On the occasion of the 100th anniversary of the founding of the Bauhaus in Weimar in 1919, Performa 19 will examine the Bauhaus’ revolutionary approach to interdisciplinary experimentation. It will look to the intense social and political environment that encouraged the merging of art and life in events designed by the theatre workshop in and around the Bauhaus school; it will examine the opportunities provided for students and faculty to explore the intersections of art, industrial production, and technology, revealed in a prescient exhibition “Art and Technology; The New Unity” organized at the school in 1923; and the Performa Institute will use this detailed exploration of the Bauhaus’s radical approach to education to ask the question, ‘what is the art school of the 21stcentury?’, considering how best to equip young artists with the ethical as well as aesthetic tools needed for our fast-paced future.

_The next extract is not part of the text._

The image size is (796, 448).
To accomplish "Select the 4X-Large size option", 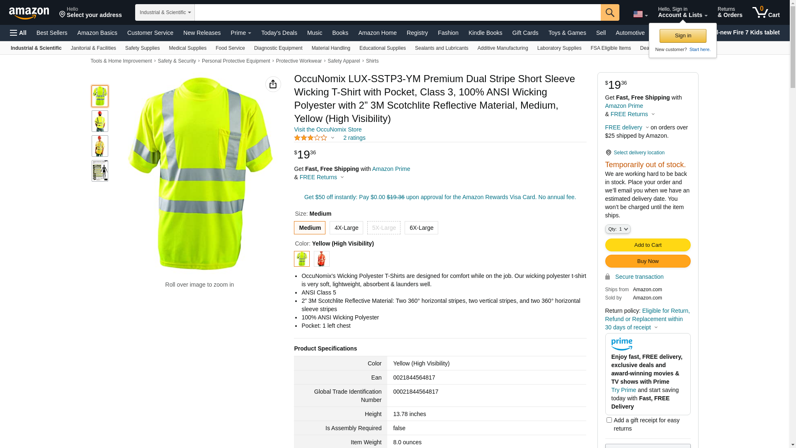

Research for each Performa Biennial begins with an examination of a critical moment in art history when performance was a powerful motor driving conceptual and artistic shifts of the time, using the earlier material as a point of departure to explore contemporary art and ideas. Previous history anchors have included Futurism, Russian Constructivism, Dada, Surrealism and the Renaissance.

RoseLee Goldberg, Founding Director and Chief Curator states: “One of Performa’s important roles is to provide critical historical background and context for today’s performances by visual artists. Another is to work closely with commissioned artists over an extended period of time, providing them with the full support of the Performa team at all levels. We are thrilled to be working with artists from more than a dozen different parts of the world, and to be introduced to the cultural and political references that make his or her individual work so essential and compelling to our understanding of the times in which we live.”

The curatorial team for Performa 19 is led by RoseLee Goldberg, Chief Curator and Founding Director, with Kathy Noble, Curator & Manager of Curatorial Affairs, Charles Aubin, Curator, Job Piston, Special Projects Manager, and Victor Wang, Associate Curator. The production of Performa 19 is led by Esa Nickle, Producing Director.